US Vice President Mike Pence also said Trump carried out the strikes armed with US intelligence that at “a minimum it was the chemical weapon of chlorine,” adding that investigators still might prove sarin was used.
A different Trump administration official, briefing reporters, said the US assessed that sarin was also used in the April 7 attack, but suggested that US information on sarin came from analysis of reports from news media and other public sources of information, as opposed to US intelligence.
It was unclear whether Trump thought sarin had been used when he said on Twitter on Wednesday that US missiles “will be coming” and accused al-Assad of being a “Gas Killing Animal.”

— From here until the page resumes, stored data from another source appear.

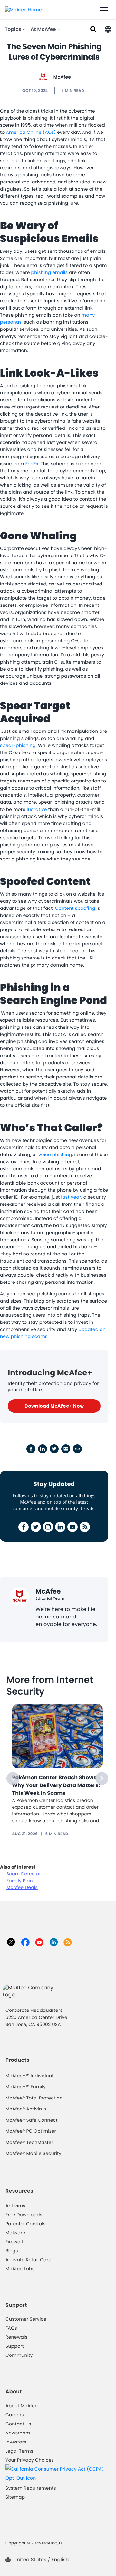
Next (101, 1778)
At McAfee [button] (44, 29)
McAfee (62, 77)
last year (71, 1197)
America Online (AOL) (31, 132)
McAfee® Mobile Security (33, 2153)
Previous (12, 1778)
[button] (108, 28)
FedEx (31, 463)
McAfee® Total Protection (34, 2098)
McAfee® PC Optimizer (30, 2131)
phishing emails (49, 272)
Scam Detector (23, 1874)
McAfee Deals (22, 1887)
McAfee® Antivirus (25, 2109)
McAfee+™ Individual (29, 2075)
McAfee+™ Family (25, 2086)
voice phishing (55, 1154)
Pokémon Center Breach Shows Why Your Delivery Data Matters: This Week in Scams (56, 1785)
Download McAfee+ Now (54, 1406)
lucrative (37, 809)
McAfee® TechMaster (29, 2142)
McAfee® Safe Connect (31, 2120)
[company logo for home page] (23, 9)
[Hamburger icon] (104, 11)
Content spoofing (75, 908)
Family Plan (19, 1880)
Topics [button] (14, 29)
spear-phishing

A 2015 to last year joint inquiry of the UN and the Organization for the Prohibition of Chemical Weapons (OPCW) had found the Syrian government used sarin in an April 4, last year attack and has also several times used chlorine as a weapon.
It blamed Islamic State militants for mustard gas use.
That inquiry ended in November last year after Russia, which backs al-Assad, blocked three attempts by the UN Security Council to renew its mandate.
Moscow slammed the joint UN and OPCW inquiry as flawed.
Ahead of the latest strikes, Haley on Friday told the UN Security Council that any action by Washington would not be in response to just the attack in Douma.
“The United States estimates that [al-]Assad has used chemical weapons in the Syrian war at least 50 times. Public estimates are as high as 200,” she said.
On Saturday, she hinted the US would strike again if al-Assad used chlorine, but stopped short of specifying which chemical agent she was referring to.
“If the Syrian regime uses this poison gas again, the United States is locked and loaded. When our president draws a red line, our president enforces the red line,” Haley said.